* Aim *
Please turn the data into a numbered list, starting at its first line and stopping after the line that contains "Action: (88, 29)". Include both of those lines and leave out any blank lines.

* Data for processing *
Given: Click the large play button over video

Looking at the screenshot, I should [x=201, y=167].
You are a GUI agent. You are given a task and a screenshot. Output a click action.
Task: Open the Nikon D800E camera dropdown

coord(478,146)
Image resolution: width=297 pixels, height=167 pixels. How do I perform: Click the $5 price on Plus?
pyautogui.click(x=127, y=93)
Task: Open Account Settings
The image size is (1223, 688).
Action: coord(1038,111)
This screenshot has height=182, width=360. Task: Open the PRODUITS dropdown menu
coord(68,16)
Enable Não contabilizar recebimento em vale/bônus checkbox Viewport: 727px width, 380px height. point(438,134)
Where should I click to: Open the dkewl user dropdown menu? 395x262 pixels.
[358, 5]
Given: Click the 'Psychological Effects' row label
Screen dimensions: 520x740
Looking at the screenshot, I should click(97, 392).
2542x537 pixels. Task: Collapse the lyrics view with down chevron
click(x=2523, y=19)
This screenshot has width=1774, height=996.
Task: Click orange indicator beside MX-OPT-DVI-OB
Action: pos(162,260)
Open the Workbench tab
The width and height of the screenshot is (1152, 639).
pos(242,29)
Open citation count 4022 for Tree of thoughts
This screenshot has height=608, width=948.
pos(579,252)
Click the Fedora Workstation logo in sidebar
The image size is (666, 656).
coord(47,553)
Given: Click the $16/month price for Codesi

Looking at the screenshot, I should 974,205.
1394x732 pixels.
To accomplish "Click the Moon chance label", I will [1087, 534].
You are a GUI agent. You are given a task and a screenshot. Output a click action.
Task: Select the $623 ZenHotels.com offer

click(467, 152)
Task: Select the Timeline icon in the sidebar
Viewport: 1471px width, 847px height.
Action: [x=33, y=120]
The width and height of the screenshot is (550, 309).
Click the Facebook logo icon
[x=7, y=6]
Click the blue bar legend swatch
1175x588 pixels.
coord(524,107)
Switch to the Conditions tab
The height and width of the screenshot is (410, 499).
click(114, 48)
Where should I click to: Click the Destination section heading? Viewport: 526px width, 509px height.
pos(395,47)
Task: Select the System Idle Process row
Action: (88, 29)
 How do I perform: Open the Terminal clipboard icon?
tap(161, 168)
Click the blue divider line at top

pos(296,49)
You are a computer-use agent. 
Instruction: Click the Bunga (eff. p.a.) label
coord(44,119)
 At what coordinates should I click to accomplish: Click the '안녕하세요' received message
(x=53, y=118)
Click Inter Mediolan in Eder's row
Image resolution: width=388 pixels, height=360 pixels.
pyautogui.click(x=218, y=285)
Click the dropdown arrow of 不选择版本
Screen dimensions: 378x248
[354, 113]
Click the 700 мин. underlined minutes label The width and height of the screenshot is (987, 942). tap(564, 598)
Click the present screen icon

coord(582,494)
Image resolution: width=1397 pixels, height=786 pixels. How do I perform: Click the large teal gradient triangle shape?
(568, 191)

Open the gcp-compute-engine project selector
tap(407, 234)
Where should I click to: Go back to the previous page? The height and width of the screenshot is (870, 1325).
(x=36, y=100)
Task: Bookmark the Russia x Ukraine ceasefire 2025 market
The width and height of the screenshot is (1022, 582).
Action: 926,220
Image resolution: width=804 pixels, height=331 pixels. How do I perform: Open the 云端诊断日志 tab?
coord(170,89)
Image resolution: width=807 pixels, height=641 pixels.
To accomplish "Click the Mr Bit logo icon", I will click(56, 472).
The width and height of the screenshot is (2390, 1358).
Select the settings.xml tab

* Response to this exercise *
1. Given: Click the large play button over video
2. Looking at the screenshot, I should [x=201, y=167].
3. You are a GUI agent. You are given a task and a screenshot. Output a click action.
4. Task: Open the Nikon D800E camera dropdown
5. coord(478,146)
6. Image resolution: width=297 pixels, height=167 pixels. How do I perform: Click the $5 price on Plus?
7. pyautogui.click(x=127, y=93)
8. Task: Open Account Settings
9. The image size is (1223, 688).
10. Action: coord(1038,111)
11. This screenshot has height=182, width=360. Task: Open the PRODUITS dropdown menu
12. coord(68,16)
13. Enable Não contabilizar recebimento em vale/bônus checkbox Viewport: 727px width, 380px height. point(438,134)
14. Where should I click to: Open the dkewl user dropdown menu? 395x262 pixels.
15. [358, 5]
16. Given: Click the 'Psychological Effects' row label
17. Screen dimensions: 520x740
18. Looking at the screenshot, I should click(97, 392).
19. 2542x537 pixels. Task: Collapse the lyrics view with down chevron
20. click(x=2523, y=19)
21. This screenshot has width=1774, height=996.
22. Task: Click orange indicator beside MX-OPT-DVI-OB
23. Action: pos(162,260)
24. Open the Workbench tab
25. The width and height of the screenshot is (1152, 639).
26. pos(242,29)
27. Open citation count 4022 for Tree of thoughts
28. This screenshot has height=608, width=948.
29. pos(579,252)
30. Click the Fedora Workstation logo in sidebar
31. The image size is (666, 656).
32. coord(47,553)
33. Given: Click the $16/month price for Codesi
34. Looking at the screenshot, I should 974,205.
35. 1394x732 pixels.
36. To accomplish "Click the Moon chance label", I will [1087, 534].
37. You are a GUI agent. You are given a task and a screenshot. Output a click action.
38. Task: Select the $623 ZenHotels.com offer
39. click(467, 152)
40. Task: Select the Timeline icon in the sidebar
41. Viewport: 1471px width, 847px height.
42. Action: [x=33, y=120]
43. The width and height of the screenshot is (550, 309).
44. Click the Facebook logo icon
45. [x=7, y=6]
46. Click the blue bar legend swatch
47. 1175x588 pixels.
48. coord(524,107)
49. Switch to the Conditions tab
50. The height and width of the screenshot is (410, 499).
51. click(114, 48)
52. Where should I click to: Click the Destination section heading? Viewport: 526px width, 509px height.
53. pos(395,47)
54. Task: Select the System Idle Process row
55. Action: (88, 29)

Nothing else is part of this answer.